**Data listing:**
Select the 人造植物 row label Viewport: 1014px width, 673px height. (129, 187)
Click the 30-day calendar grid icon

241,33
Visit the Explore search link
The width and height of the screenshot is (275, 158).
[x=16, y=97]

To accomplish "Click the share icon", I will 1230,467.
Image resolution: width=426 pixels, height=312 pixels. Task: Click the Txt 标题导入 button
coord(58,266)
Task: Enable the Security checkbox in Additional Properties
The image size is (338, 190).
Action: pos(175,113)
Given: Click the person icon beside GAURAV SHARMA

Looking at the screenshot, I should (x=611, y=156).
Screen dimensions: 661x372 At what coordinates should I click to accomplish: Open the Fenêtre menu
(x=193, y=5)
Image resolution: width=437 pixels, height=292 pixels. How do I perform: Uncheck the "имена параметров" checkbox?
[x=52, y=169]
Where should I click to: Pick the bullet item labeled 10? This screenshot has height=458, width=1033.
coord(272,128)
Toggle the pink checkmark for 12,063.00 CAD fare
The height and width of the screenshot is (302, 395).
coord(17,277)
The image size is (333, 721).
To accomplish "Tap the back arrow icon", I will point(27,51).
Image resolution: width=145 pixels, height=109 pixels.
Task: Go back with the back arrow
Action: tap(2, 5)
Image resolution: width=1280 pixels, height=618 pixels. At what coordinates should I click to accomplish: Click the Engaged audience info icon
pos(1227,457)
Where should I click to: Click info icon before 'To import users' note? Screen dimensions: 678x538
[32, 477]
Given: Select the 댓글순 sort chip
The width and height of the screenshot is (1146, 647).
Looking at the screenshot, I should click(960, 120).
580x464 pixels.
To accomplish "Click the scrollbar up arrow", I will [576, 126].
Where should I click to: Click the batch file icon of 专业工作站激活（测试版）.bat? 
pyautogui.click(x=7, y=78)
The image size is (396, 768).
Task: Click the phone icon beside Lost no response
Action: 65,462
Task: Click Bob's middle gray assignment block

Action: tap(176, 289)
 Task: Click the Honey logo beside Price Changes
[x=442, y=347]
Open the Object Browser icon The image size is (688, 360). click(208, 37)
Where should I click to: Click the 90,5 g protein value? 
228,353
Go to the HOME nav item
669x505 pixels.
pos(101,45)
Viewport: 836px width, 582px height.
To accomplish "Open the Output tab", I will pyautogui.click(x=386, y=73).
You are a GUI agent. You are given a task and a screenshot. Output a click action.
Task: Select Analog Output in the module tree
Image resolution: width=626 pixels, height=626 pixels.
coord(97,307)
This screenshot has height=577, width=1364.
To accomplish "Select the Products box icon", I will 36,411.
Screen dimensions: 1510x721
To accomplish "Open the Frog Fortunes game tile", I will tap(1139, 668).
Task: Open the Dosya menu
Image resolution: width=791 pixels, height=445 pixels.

**Task brief:** Search the entries for the word "Output", then copy every line in which it is found.

**Exercise result:**
To accomplish "Open the Output tab", I will pyautogui.click(x=386, y=73).
You are a GUI agent. You are given a task and a screenshot. Output a click action.
Task: Select Analog Output in the module tree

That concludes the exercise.